Of course not. You said "humans" not "individuals." :)

>> Pure chat spaces create scale-free networks, not random
>> ones. What determines the growth of a scale-free network is
>> whether there are differences between nodes that make some nodes
>> more "fit" than others. In the case of social networking, it's
>> those people who are connectors, who have big Rolodexes. Not only
>> do they tend to know more people, they also tend to acquire more
>> friends.
 
> Then why didn't Active Worlds do better?  It was a pure chat space
> with an unlimited capacity to shape the world.  People could do
> anything, talk to anyone, make anything, why wasn't that enough?
> Maybe it was too much.

That's why I said that network theory helps a lot with the "what"
but not the "why." That's where the anthropology reading comes in
handy. Jared Diamond postulates caloric extraction from the soil
requiring cooperation.  McElvaine attributes it in small groups to
self-defense and tribal identity, and in larger groups to the
transition to something similar to Diamond's caloric hypothesis, the
invention of agriculture. In a generalized sense though, it seems to
be "shared objectives or struggle."

I think Jessica is spot on with her analysis of the gift economy
stuff in her latest Biting the Hand. Collaborative work to
accomplish something is a huge bondbuilder.
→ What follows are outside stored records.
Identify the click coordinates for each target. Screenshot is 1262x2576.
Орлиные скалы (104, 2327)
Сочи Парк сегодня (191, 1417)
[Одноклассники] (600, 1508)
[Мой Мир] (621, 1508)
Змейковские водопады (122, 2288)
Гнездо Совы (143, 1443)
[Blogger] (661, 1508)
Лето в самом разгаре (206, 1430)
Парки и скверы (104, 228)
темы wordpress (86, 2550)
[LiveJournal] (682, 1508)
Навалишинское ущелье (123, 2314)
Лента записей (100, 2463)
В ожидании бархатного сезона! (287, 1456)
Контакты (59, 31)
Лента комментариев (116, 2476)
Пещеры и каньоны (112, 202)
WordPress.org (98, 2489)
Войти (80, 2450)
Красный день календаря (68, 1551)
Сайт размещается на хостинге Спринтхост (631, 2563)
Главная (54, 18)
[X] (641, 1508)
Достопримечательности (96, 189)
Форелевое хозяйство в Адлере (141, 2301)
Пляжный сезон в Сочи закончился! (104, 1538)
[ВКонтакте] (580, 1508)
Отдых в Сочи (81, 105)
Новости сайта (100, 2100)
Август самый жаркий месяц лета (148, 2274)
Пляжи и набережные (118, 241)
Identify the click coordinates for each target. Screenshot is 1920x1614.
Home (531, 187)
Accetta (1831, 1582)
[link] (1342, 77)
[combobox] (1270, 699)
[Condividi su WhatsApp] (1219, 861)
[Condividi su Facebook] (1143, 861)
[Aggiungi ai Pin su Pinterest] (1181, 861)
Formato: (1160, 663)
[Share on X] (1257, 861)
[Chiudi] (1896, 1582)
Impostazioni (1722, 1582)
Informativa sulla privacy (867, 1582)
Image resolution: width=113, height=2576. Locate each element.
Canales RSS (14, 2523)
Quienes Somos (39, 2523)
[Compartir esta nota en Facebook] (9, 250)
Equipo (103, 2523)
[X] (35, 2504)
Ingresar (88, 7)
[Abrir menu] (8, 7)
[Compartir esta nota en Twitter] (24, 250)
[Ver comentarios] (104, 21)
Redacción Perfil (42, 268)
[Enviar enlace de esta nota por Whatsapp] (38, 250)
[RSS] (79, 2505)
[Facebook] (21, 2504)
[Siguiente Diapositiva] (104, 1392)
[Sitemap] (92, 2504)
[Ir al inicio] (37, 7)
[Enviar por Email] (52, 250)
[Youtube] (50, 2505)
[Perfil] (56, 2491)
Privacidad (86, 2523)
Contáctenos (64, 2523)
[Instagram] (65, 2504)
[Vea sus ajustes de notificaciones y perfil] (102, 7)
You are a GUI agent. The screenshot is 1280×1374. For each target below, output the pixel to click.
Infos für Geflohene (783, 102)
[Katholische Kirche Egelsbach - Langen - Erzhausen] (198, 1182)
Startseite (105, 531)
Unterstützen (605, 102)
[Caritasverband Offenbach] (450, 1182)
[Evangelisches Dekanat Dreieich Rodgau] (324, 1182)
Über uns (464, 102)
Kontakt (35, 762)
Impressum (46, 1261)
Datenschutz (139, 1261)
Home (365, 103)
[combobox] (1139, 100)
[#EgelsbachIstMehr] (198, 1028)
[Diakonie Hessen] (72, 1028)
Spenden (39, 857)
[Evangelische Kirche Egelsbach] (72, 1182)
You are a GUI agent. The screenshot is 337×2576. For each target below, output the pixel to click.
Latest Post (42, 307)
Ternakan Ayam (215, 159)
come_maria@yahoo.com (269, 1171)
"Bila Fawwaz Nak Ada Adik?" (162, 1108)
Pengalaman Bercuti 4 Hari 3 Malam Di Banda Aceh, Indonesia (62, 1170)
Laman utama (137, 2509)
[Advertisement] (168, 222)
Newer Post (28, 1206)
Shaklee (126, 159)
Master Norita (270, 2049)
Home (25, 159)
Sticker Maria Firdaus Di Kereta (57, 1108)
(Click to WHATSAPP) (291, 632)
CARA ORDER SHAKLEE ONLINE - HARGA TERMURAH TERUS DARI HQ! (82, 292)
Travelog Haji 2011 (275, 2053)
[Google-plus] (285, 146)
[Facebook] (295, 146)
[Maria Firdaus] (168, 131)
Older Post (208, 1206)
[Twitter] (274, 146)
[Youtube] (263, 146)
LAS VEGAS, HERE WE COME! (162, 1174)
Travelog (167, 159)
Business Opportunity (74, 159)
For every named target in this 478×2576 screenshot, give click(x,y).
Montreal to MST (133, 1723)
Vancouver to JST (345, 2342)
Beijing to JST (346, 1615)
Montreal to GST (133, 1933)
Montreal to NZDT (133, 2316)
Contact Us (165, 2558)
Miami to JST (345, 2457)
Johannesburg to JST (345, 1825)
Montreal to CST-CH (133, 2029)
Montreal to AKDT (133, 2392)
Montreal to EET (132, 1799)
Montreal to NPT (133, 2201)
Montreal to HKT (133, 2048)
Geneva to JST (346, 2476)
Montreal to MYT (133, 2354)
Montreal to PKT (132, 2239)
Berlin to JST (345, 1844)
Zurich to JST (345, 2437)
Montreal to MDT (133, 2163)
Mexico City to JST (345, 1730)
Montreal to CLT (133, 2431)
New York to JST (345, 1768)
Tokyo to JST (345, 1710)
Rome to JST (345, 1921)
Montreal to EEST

>> Scale-free networks do have one notable weakness: if you take out
>> the hub nodes, the entire network can collapse. This is clearly
>> evidenced by all the anecdotes of guild leaders leaving and the
>> entire guild collapsing.
 
> True scale-free networks should never collapse from the removal of
> a *single* hub, and even then they shouldn't shatter into their
> component parts.  We're missing something.

My surmises: one, that the guilds rarely reach a size where they are
truly scale-free; usually they are star networks or weakly formed
scale-free networks. Two, that usually something traumatic enough to
cause the one leader to depart is often enough to cause multiple
leaders to depart, ths meeting the criteria for scale-free network
collapse (multiple hubs going away in a short span of time).

Of course, guild migration between games also speaks to this.